TO DO:
- a) According to the text on FinCEN guidance for mixers, within how many days of starting operations must a money services business register with FinCEN?
- b) Pick up the text on FinCEN guidance for mixers and custodial tools, continuing from where it stops.

## start SUPPLIED TEXT

For mixer operators, the message was direct: if your service accepts and transmits value on behalf of others, you are likely in money-transmitter territory regardless of whether your frontend calls itself a wallet, a tumbler, a protocol, or an automated tool.

Who FinCEN Sees As A Money Services Business

The document introduces three roles:

  • Users who obtain virtual currency for their own purposes. Users are generally not MSBs.
  • Exchangers who trade CVC for fiat or other CVC on behalf of others.
  • Administrators who issue, redeem, or have the ability to withdraw CVC from circulation.

FinCEN's test is functional, not branding-based: anyone who "accepts and transmits value" for another person can be treated as an MSB. That is why custodial mixers remain high-risk under this guidance even when they market themselves as software or privacy infrastructure.

Obligations For Mixers And Custodial Tools

The guidance reiterates that MSBs must:

  • Register with FinCEN within 180 days of starting operations.

## end SUPPLIED TEXT
## start DATASET ENTRIES

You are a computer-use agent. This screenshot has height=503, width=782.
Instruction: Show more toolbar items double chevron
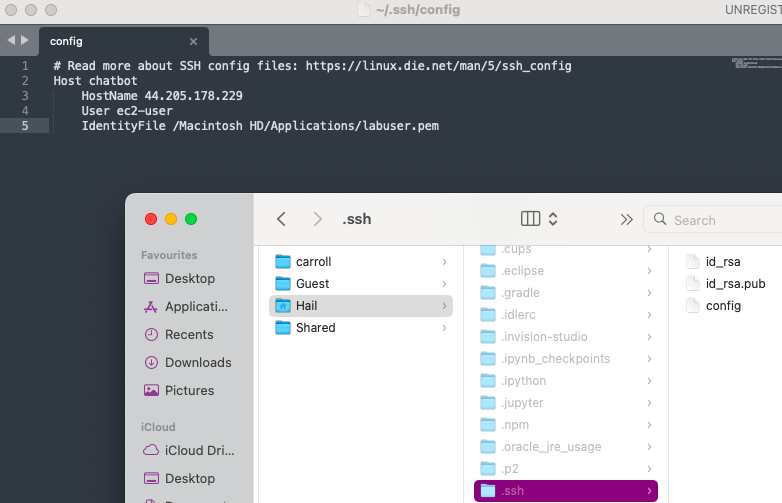[627, 219]
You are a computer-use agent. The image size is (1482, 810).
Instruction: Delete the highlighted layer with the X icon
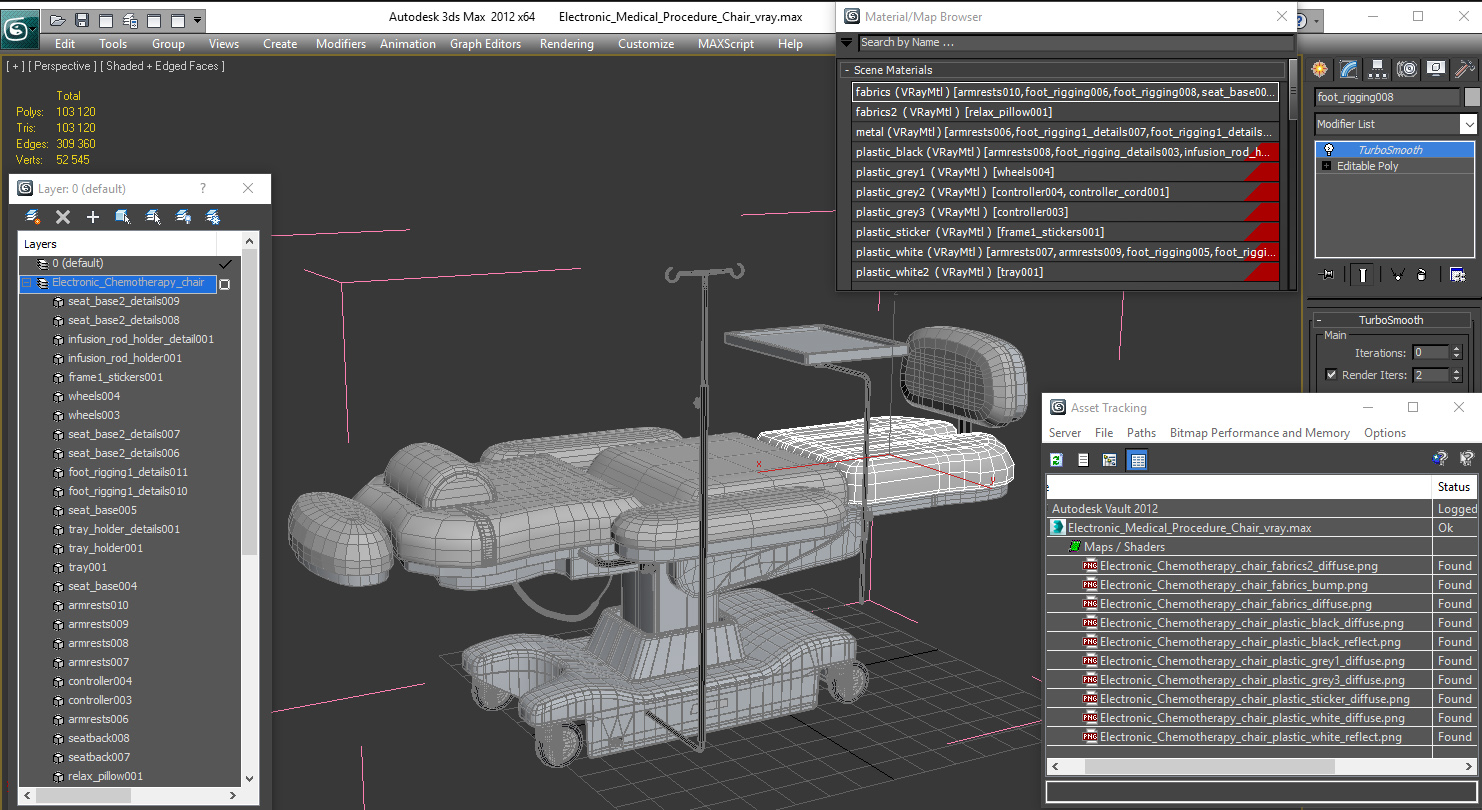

## end DATASET ENTRIES

RESPONSE LIST:
- a) Within 180 days of starting operations.

- b)
  • Designate a compliance officer, run an AML program, and train staff.
  • Maintain customer identification records and file Suspicious Activity Reports for $2,000+ suspicious transactions.
  • Keep transaction logs for five years and respond to law-enforcement requests.

The document also makes clear that fee collection, managed routing, and service advertising can undercut a "mere software provider" argument. In practical terms, once a service touches custody or transmission for users, compliance obligations attach quickly.

Extraterritorial Reach

FinCEN also emphasizes extraterritorial exposure. Foreign operators can still face U.S. enforcement when they serve U.S. customers or interact with U.S.-linked banking rails. Later cases repeatedly cite this section to support "fair notice" arguments against offshore mixer operators.

Lasting Impact On Enforcement

Since 2019, prosecutors and examiners have used FIN-2019-G001 as baseline notice language. It appears across major complaints and sanctions-era actions as evidence that operators were warned about classification and registration risk.

  • The Helix/Grams indictment (2020) and $60M FinCEN penalty.
  • The Bitcoin Fog conviction (2024), where agents described the service as an unlicensed money transmitter.
  • The Treasury Department’s mixer sanctions press releases in 2022–2023.

If you run a custodial privacy service, "we only provide privacy" is no longer a workable legal shield in U.S. context. Operationally, your options narrow to full compliance or strict jurisdictional exclusion and controls designed to keep U.S. touchpoints out of scope.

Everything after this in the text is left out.